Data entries
──────
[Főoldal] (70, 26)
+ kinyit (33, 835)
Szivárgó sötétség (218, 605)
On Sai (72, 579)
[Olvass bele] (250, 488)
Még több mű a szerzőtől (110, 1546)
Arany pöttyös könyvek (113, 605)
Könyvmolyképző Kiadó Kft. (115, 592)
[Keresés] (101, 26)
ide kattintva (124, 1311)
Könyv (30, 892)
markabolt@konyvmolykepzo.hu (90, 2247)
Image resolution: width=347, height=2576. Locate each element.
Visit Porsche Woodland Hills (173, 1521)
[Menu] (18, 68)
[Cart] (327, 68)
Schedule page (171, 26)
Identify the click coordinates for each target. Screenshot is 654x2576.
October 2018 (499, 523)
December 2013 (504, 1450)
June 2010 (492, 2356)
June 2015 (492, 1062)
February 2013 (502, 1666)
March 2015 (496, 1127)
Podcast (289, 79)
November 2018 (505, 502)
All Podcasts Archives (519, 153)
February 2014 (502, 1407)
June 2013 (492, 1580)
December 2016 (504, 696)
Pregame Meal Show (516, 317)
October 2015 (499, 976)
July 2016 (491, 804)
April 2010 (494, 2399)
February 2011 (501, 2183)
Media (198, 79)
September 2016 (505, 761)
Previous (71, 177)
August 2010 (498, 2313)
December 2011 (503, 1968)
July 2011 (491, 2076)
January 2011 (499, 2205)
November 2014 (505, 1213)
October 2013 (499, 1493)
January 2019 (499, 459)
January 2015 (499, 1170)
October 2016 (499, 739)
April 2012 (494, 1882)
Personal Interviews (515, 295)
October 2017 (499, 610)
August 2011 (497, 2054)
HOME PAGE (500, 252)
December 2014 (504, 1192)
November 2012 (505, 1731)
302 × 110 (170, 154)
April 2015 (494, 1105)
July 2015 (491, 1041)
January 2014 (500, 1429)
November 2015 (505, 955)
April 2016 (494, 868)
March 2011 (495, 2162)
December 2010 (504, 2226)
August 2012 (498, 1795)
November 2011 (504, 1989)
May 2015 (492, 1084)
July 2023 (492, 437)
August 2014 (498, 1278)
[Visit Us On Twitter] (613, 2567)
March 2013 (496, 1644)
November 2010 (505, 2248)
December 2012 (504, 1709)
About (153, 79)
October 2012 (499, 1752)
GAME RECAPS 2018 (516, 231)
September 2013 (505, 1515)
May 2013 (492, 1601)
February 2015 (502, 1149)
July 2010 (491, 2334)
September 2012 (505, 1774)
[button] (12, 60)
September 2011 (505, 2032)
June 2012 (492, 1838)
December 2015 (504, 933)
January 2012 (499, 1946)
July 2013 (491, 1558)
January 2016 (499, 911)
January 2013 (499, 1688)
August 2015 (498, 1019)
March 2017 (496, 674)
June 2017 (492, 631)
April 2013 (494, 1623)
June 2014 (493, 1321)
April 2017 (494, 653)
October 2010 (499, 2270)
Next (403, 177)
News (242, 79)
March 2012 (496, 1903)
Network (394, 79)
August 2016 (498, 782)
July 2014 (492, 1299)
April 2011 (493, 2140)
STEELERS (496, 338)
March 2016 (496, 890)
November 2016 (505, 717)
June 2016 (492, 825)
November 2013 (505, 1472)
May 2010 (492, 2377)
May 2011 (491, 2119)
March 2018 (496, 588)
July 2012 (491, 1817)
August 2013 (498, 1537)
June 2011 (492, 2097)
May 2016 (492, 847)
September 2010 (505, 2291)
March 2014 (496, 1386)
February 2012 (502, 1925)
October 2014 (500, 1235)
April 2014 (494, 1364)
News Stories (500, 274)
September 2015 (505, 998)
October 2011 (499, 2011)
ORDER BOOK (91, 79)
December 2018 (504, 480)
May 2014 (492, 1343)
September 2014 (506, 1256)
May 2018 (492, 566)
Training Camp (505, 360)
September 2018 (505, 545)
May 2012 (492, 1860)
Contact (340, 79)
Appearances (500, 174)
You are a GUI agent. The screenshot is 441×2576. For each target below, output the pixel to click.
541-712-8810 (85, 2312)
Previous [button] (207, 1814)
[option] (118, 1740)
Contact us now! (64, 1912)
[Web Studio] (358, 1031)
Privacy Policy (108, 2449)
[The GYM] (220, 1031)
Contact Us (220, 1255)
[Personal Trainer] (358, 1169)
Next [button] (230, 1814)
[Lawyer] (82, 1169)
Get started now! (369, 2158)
──────
* _Problem details_: Return only the lines running from the line with "July 2012 (491, 1817)" to the last line of the records, both included, exactly as written.

* _Response for this exercise_:
July 2012 (491, 1817)
August 2013 (498, 1537)
June 2011 (492, 2097)
May 2016 (492, 847)
September 2010 (505, 2291)
March 2014 (496, 1386)
February 2012 (502, 1925)
October 2014 (500, 1235)
April 2014 (494, 1364)
News Stories (500, 274)
September 2015 (505, 998)
October 2011 (499, 2011)
ORDER BOOK (91, 79)
December 2018 (504, 480)
May 2014 (492, 1343)
September 2014 (506, 1256)
May 2018 (492, 566)
Training Camp (505, 360)
September 2018 (505, 545)
May 2012 (492, 1860)
Contact (340, 79)
Appearances (500, 174)
You are a GUI agent. The screenshot is 441×2576. For each target below, output the pixel to click.
541-712-8810 (85, 2312)
Previous [button] (207, 1814)
[option] (118, 1740)
Contact us now! (64, 1912)
[Web Studio] (358, 1031)
Privacy Policy (108, 2449)
[The GYM] (220, 1031)
Contact Us (220, 1255)
[Personal Trainer] (358, 1169)
Next [button] (230, 1814)
[Lawyer] (82, 1169)
Get started now! (369, 2158)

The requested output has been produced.